En las próximas entregas quiero trabajar tres frentes que hoy generan más dudas, y más errores, en la gestión diaria:

  1. Formación práctica guiada. Cómo justificar ante FUNDAE la práctica en entornos controlados o en el propio centro de trabajo: qué registrar (ubicación, horario, tutorización activa) para que quede claro que es aprendizaje efectivo y no desempeño ordinario de la jornada disfrazado de curso.

  2. Escenarios inmersivos y simulación de riesgo real. Cuando la práctica no se puede o no se debe hacer con el riesgo real delante (alturas, espacios confinados, incendios, eléctrico), la simulación inmersiva es hoy una herramienta seria, no un juguete. Pero seamos honestos con el estado actual: no existe hoy una modalidad de teleformación para esto, solo presencial, con control de asistencia real, y el modelo de bonificación, pensado para premiar el «peso» (muchas horas, muchos alumnos), penaliza justo lo contrario: grupos reducidos y sesiones cortas de altísimo valor. Es un desajuste que ya se ha apuntado en otros artículos de Expeforma y sobre el que volveremos, porque mientras los módulos económicos sigan pensados para la formación masiva de hace dos décadas, la formación de calidad seguirá bonificándose mal. En paralelo, en Vítaly trabajamos ya en proyectos de futuro (nuestra iniciativa Sentinel, entre ellos) que hoy no encajan en el marco bonificado tal cual está, y probablemente no deberían forzarse a encajar todavía.

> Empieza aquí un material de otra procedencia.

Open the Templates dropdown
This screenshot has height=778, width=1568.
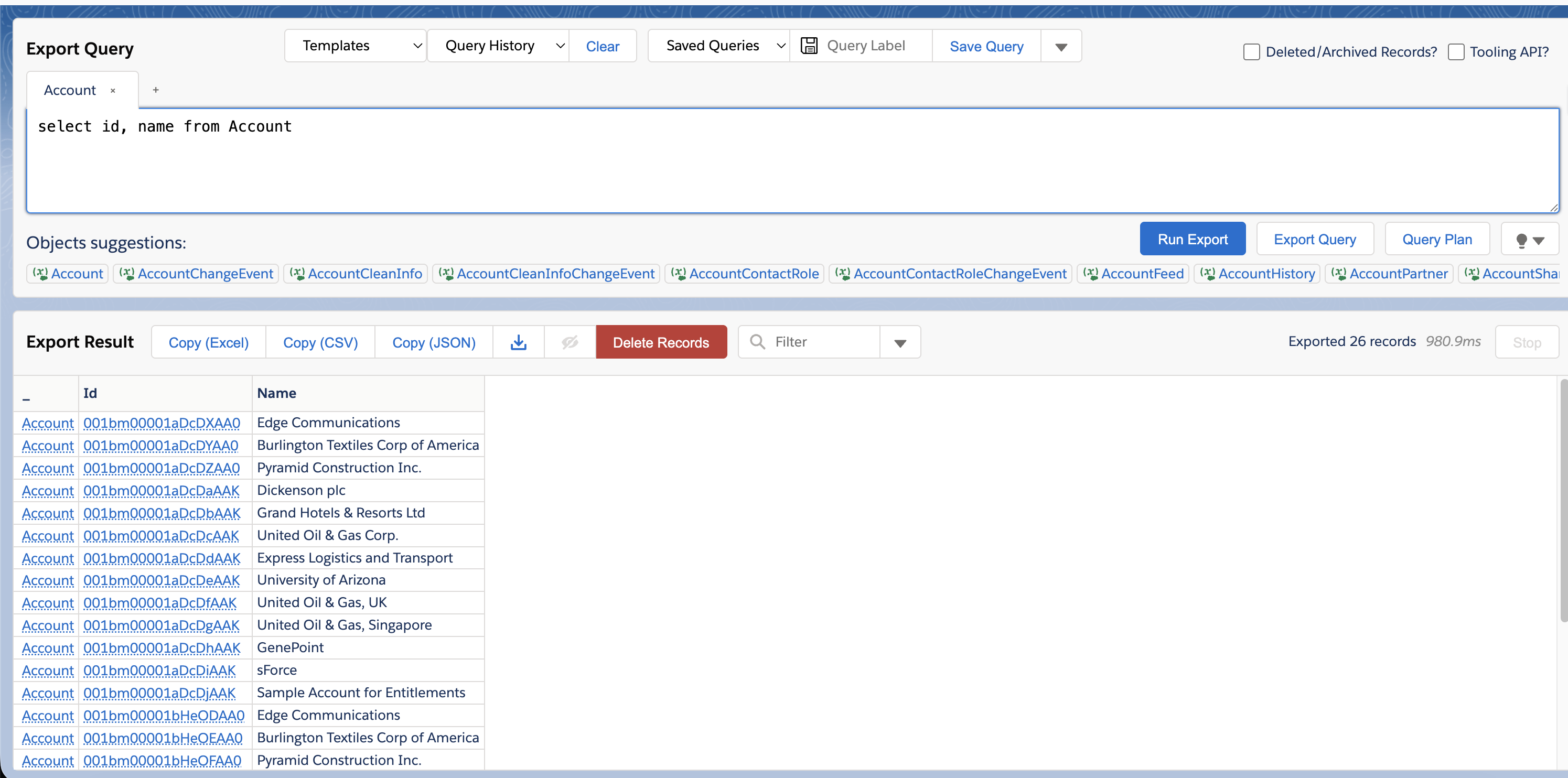click(x=355, y=46)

  3. Teleformación y Aula Virtual: dos modalidades, no una. Aquí conviene ser preciso, porque es un error común mezclarlas: la teleformación es asíncrona y debe cumplir requisitos concretos de interactividad, ratio de tutorización y evaluación real; el Aula Virtual, en cambio, FUNDAE la trata como presencial. Vamos a entrar en el detalle de ambas por separado. Y aquí sí quiero poner en valor algo muy práctico: la integración real entre el LMS (Moodle, en nuestro caso, a través de Aula Vítaly) y las herramientas de gestión, ERP, CRM, en ambas direcciones. El gestor no debería tener que entrar manualmente en Moodle para sacar un course reporting o comprobar el apto de un alumno; esa información tiene que fluir sola hacia donde se gestiona el expediente.

La fórmula, en el fondo, no cambia: anticipación, precisión documental, y no confundir cumplir un trámite con formar de verdad. Lo segundo es la única razón de ser de la PRL.

Para arrancar por donde de verdad os duele: de estos tres frentes, ¿cuál es el que más quebraderos de cabeza os da hoy en vuestra gestión diaria?


Miguel Ángel Lucas Romero es Director Nacional de Formación en Vítaly. Especialista en organizar y gestionar formación, defiende una formación útil, práctica y medible, con centros fijos y móviles para la formación práctica en PRL y proyectos de simulación y realidad virtual aplicada a la prevención. Las opiniones expresadas en esta columna son responsabilidad de su autor.